* **WHAT IS REQUIRED**:
Before returning the data, strip out the pictures and keep everything else exactly the same.

* **INFORMATION PROVIDED**:
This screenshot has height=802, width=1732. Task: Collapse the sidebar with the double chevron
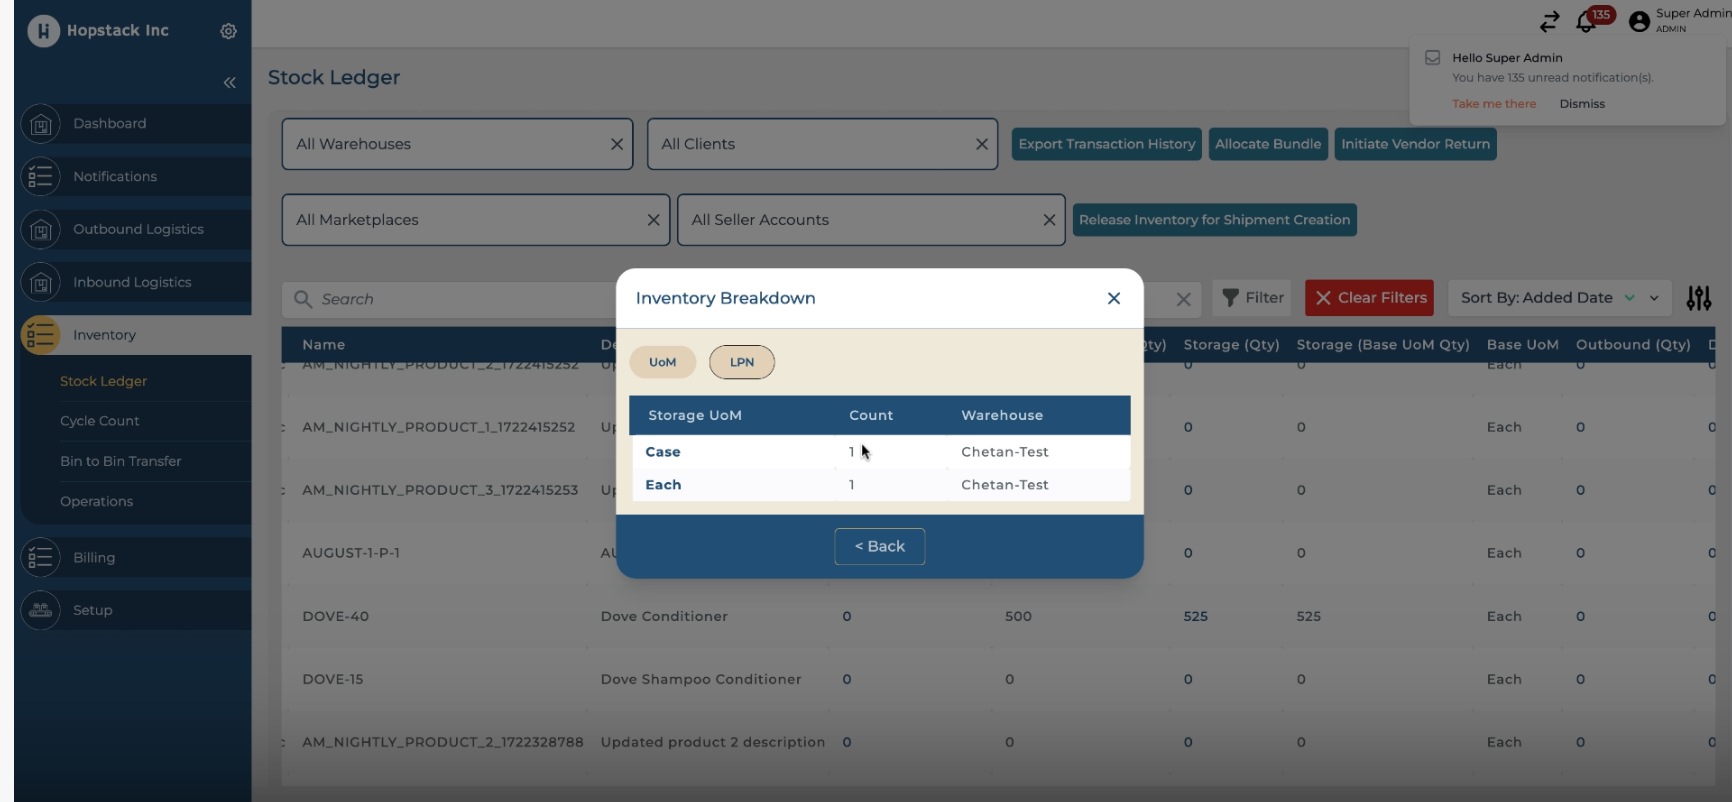click(x=229, y=82)
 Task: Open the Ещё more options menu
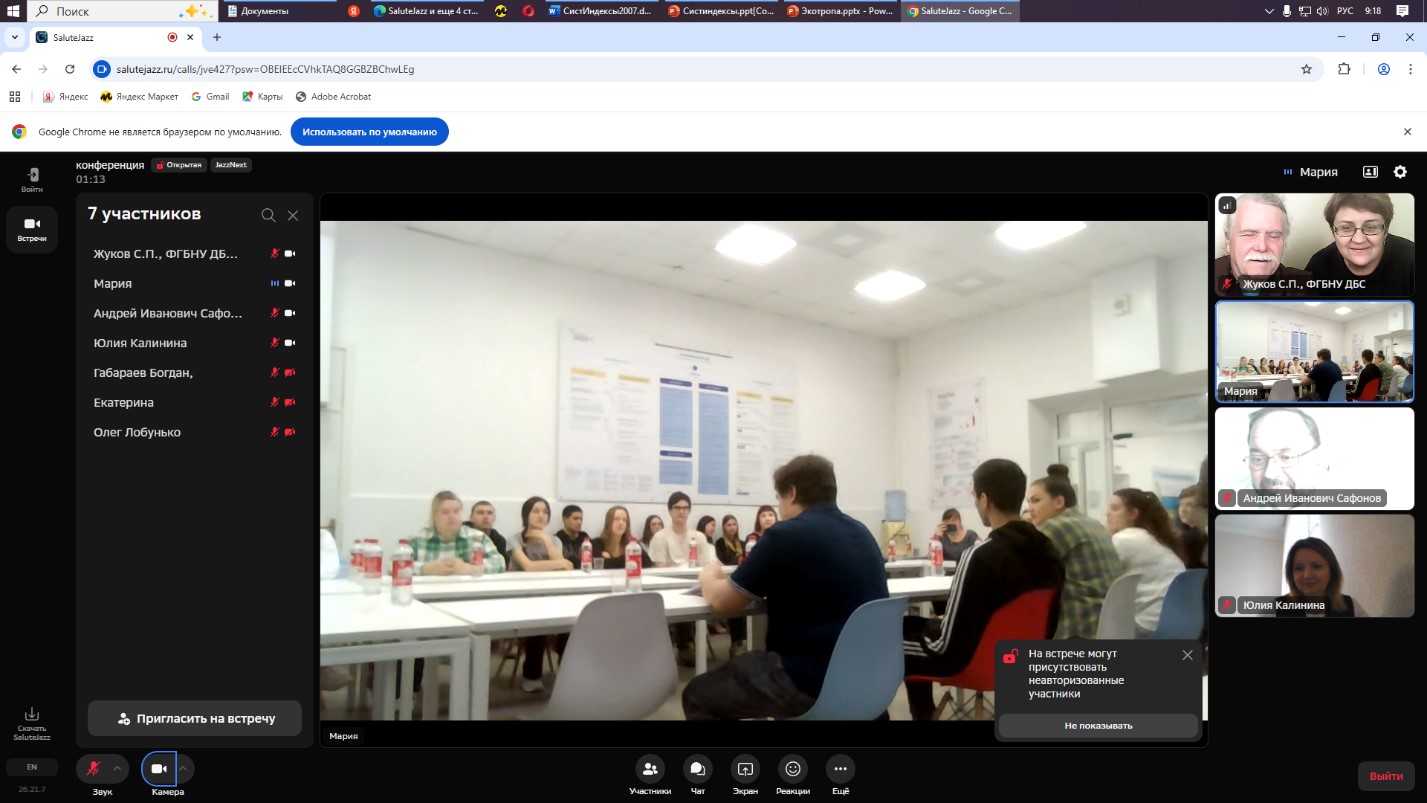840,769
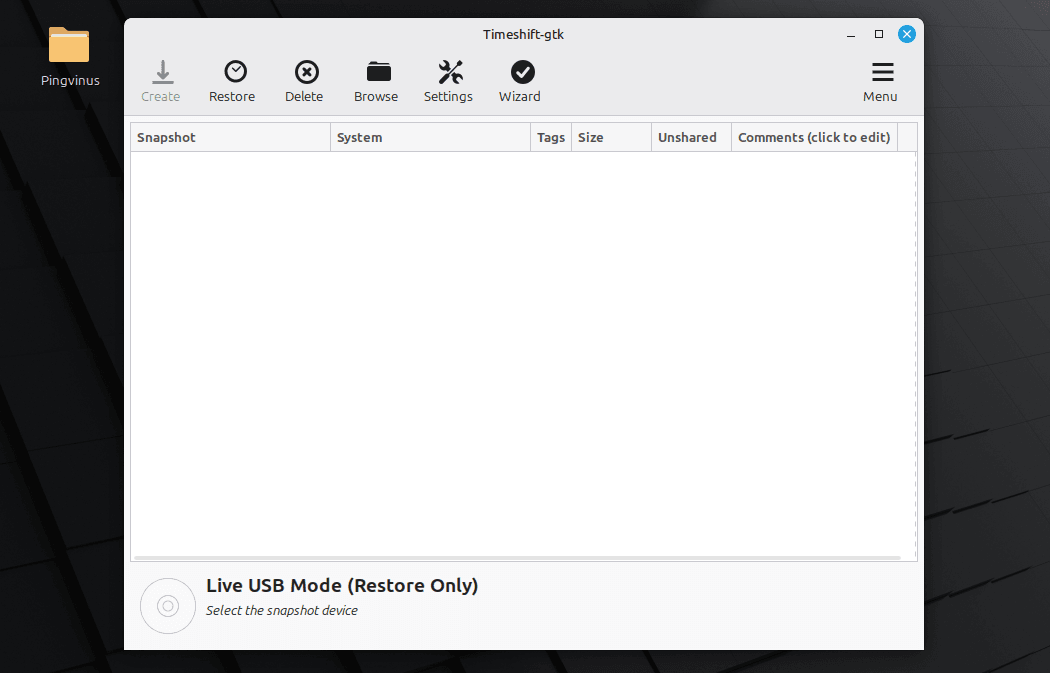The width and height of the screenshot is (1050, 673).
Task: Click the Comments column header
Action: pyautogui.click(x=814, y=137)
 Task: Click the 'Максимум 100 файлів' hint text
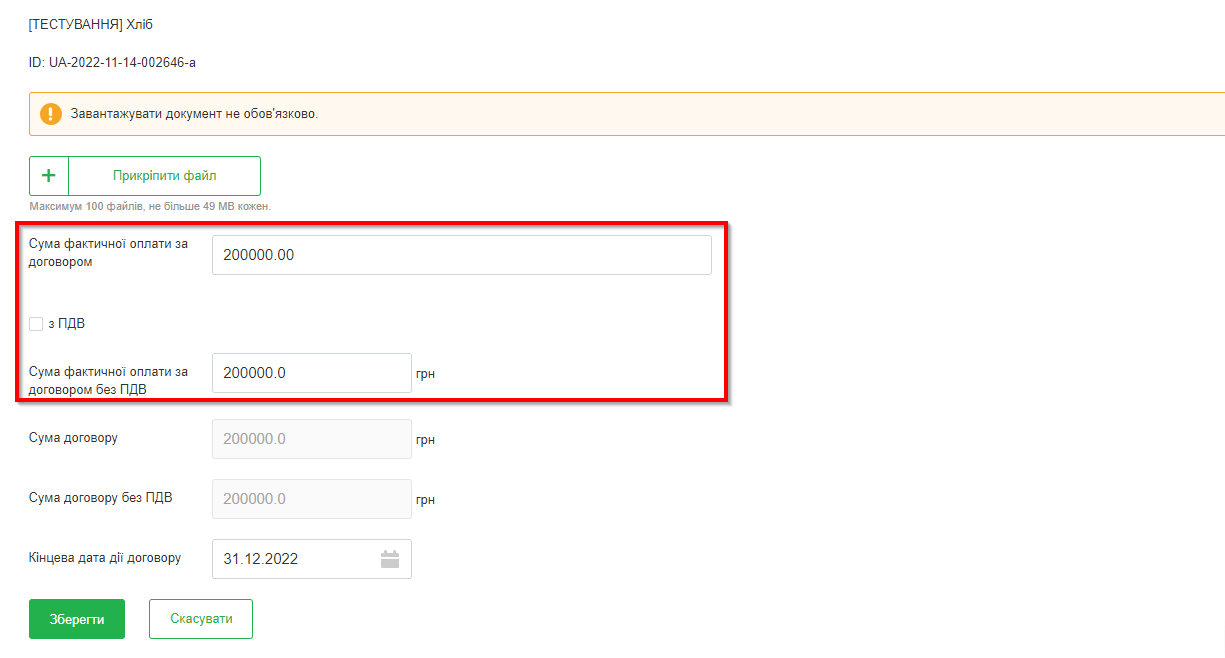[150, 206]
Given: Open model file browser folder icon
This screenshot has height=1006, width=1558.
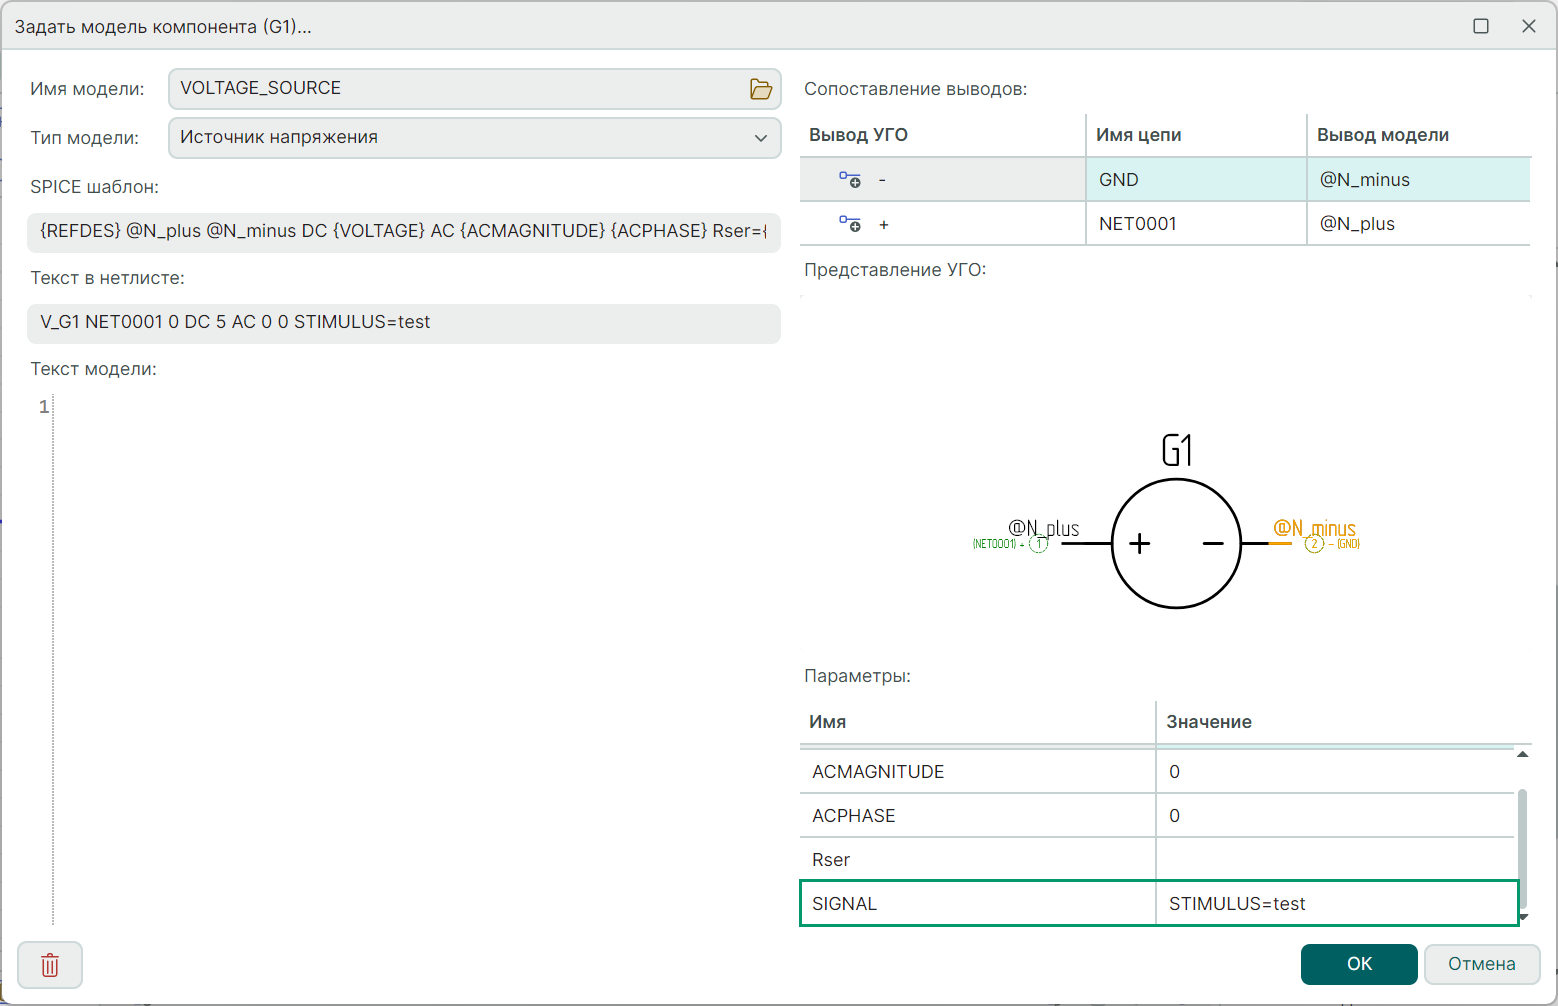Looking at the screenshot, I should click(x=761, y=89).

* **TASK OUTPUT**:
This screenshot has height=802, width=1732. Task: Collapse the sidebar with the double chevron
click(x=229, y=82)
 Task: Open the Ещё more options menu
840,769
The width and height of the screenshot is (1050, 673).
Task: Click the Comments column header
Action: pyautogui.click(x=814, y=137)
 Task: Click the 'Максимум 100 файлів' hint text
[150, 206]
Given: Open model file browser folder icon
This screenshot has height=1006, width=1558.
Looking at the screenshot, I should click(x=761, y=89).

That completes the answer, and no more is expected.